DATES: Written comments must be received by April 7, 1995. The IRS 
intends to hold a public hearing on these proposed regulations on April 
28, 1995, beginning at 10 a.m. Persons wishing to speak at the hearing 
must submit outlines of their comments by April 7, 1995.

ADDRESSES: Send submissions to: Internal Revenue Service, Attn: 
CC:DOM:CORP:T:R (IA-55-94), room 5228, POB 7604, Ben Franklin Station, 
Washington, DC 20044. The public hearing will be held in the IRS 
Auditorium, Internal Revenue Building, 1111 Constitution Avenue, NW, 
Washington, DC.

FOR FURTHER INFORMATION CONTACT: Concerning the regulations, David L. 
Meyer, 202-622-6232; concerning submissions, Christina Vasquez, 202-
622-6803. (These are not toll-free numbers).

SUPPLEMENTARY INFORMATION:

Background

    Section 6662 of the Internal Revenue Code (Code) imposes an 
accuracy-related penalty on certain underpayments of tax. Section 
6664(c) provides that no accuracy-related penalty is imposed with 
respect to any portion of an underpayment if it is shown that there was 
a reasonable cause for such portion and that the taxpayer acted in good 
faith with respect to such portion.
    Under current regulations interpreting sections 6662 and 6664, a 
taxpayer's good faith reliance on the advice (including an opinion) of 
a professional tax advisor may be taken into account for purposes of 
determining whether the taxpayer will be subject to an accuracy-related 
penalty. See, e.g., Secs. 1.6662-4(g)(4)(ii) and 1.6664-4(b).
    Section 6662(b)(2) of the Code imposes a penalty for a substantial 
understatement of income tax. An understatement is substantial if it 
exceeds the greater of 10 percent of the tax required to be shown on 
the taxpayer's return for the taxable year, or $5,000 ($10,000 in the 
case of a corporation other than an S corporation or a personal holding 
company). An understatement is defined as the excess of (1) the amount 
of tax required to be shown on the taxpayer's return, over (2) the 
amount of tax imposed which is shown on the return, reduced by any 
rebate.
    The Code provides that the amount of an understatement is reduced 
to the extent that certain conditions are met. For example, section 
6662(d)(2), prior to amendment by the Act (Pub. L. 103-465), provided 
that an understatement is reduced by the portion of the understatement 
attributable to a tax shelter item of the taxpayer (the section 6662 
tax shelter rule) if: (1) there is substantial authority for the 
taxpayer's treatment of the tax shelter item; and (2) the taxpayer 
reasonably believed (at the time its return was filed) that its 
treatment of such item was more likely than not the proper treatment.
    The substantial understatement penalty was first adopted in section 
323 of the Tax Equity and Fiscal Responsibility Act of 1982, Pub. L.

(YOUR TASKS):
• A. Answer these questions from the IRS notice:
(i) By what date must written comments be received?
(ii) Where will the public hearing be held?
(iii) For a corporation other than an S corporation or a personal holding company, what dollar amount is used in testing whether an understatement is substantial?
• B. According to the IRS notice, under what conditions does section 6664(c) bar an accuracy-related penalty on a portion of an underpayment? Answer in one to three sentences.
• C. Write what follows next in the IRS notice, picking up after its final words.

(SUPPLIED INFORMATION):
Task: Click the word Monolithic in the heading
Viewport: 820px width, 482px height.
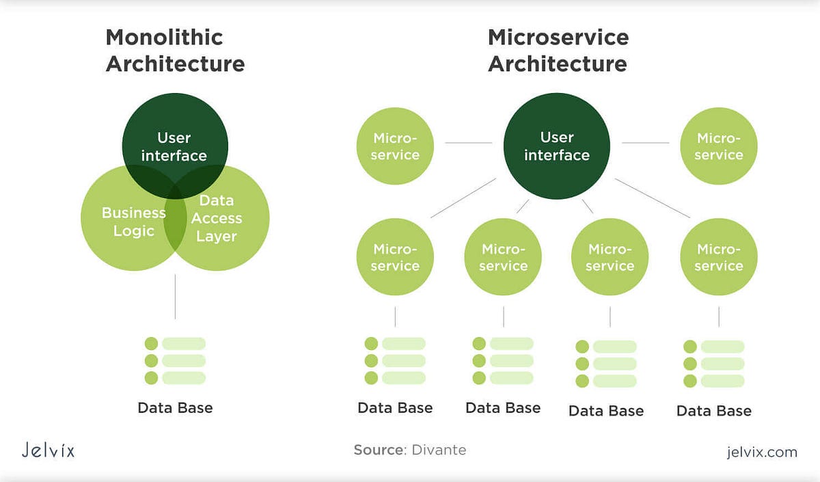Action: [x=164, y=37]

(ANSWERS BY TASK):
• A.
(i) April 7, 1995.
(ii) In the IRS Auditorium, Internal Revenue Building, 1111 Constitution Avenue, NW, Washington, DC.
(iii) $10,000.

• B. Section 6664(c) bars an accuracy-related penalty on a portion of an underpayment when it is shown that there was reasonable cause for that portion. The taxpayer must also have acted in good faith with respect to that portion.

• C.
97-248. At that time, Congress believed that the new standards would 
``assure that taxpayers who take highly aggressive filing positions are 
penalized while those who endeavor in good faith to self-assess are not 
penalized'' and that, with respect to tax shelters, ``if the principal 
purpose of a transaction is the reduction of tax, it is not 
unreasonable to hold participants to a higher standard than ordinary 
taxpayers.'' H.R. Conf. Rep. No. 97th Cong., 2d Sess. 575-76 (1982), 
1982-2 C.B.650. More recently, Congress has been concerned that the 
substantial understatement penalty has not been effectively deterring 
corporate tax shelter transactions and thus, in Section 744 of the Act, 
eliminated the section 6662 tax shelter rule as it applies to 
corporations. As a result of this change, ``the standards applicable to 
corporate tax shetlers are tightened'' and ``in no instance [will] this 
modification result in a penalty not being imposed where a penalty 
would have been imposed under prior law.'' S. Rep. No. 412, 103d Cong., 
2d Sess. 165 (1994); H.R. Rep. No. 826, 103d Cong., 2d Sess. 198-99 
(1994). The change is effective for transactions occurring after 
December 8, 1994.
    The proposed regulations set forth in this document address issues 
related to the section 6662 tax shelter rule and the reasonable cause 
exception of section 6664. This guidance includes, but is not limited 
to, rules that reflect the amendment of section 6662 by the Act.

Explanation of Provisions

Reliance on Tax Advisor

    The proposed regulations set forth general rules clarifying when a 
taxpayer may be considered to have reasonably relied in good faith upon 
advice (including an opinion provided by a professional tax advisor). 
These rules apply to all taxpayers and to both tax shelter items and 
non-tax shelter items. In particular, the rules apply in determining 
whether reasonable cause and good faith exist for purposes of section 
6664(c) and also apply in determining whether a taxpayer other than a 
corporation is considered to have reasonably relied in good faith on an 
opinion in order to satisfy the ``reasonable belief'' requirement of 
the section 6662 tax shelter rule.
    In general, the proposed regulations require advice to be based on 
all material facts (including, for example, the taxpayer's purposes for 
entering into a transaction) and to relate applicable law to such facts 
in reaching its conclusion. The advice must not be based upon 
unreasonable factual or legal assumptions (including assumptions as to 
future events), nor [[Page 407]] unreasonably rely on the 
representations, findings or agreements of the taxpayer or any other 
person.

Reasonable Cause for Tax Shelter Items of a Corporation

    The proposed regulations provide additional guidance with respect 
to the application of the reasonable cause exception of section 6664(c) 
to a substantial understatement penalty attributable to a tax shelter 
item of a corporation. These changes apply only to corporations. 
Accordingly, no inference is intended with respect to the application 
of section 6664(c) to a substantial understatement penalty attributable 
to a tax shelter item of a taxpayer other than a corporation. Treasury 
and the IRS invite comments as to the need for clarification of the 
application of this exception to such items.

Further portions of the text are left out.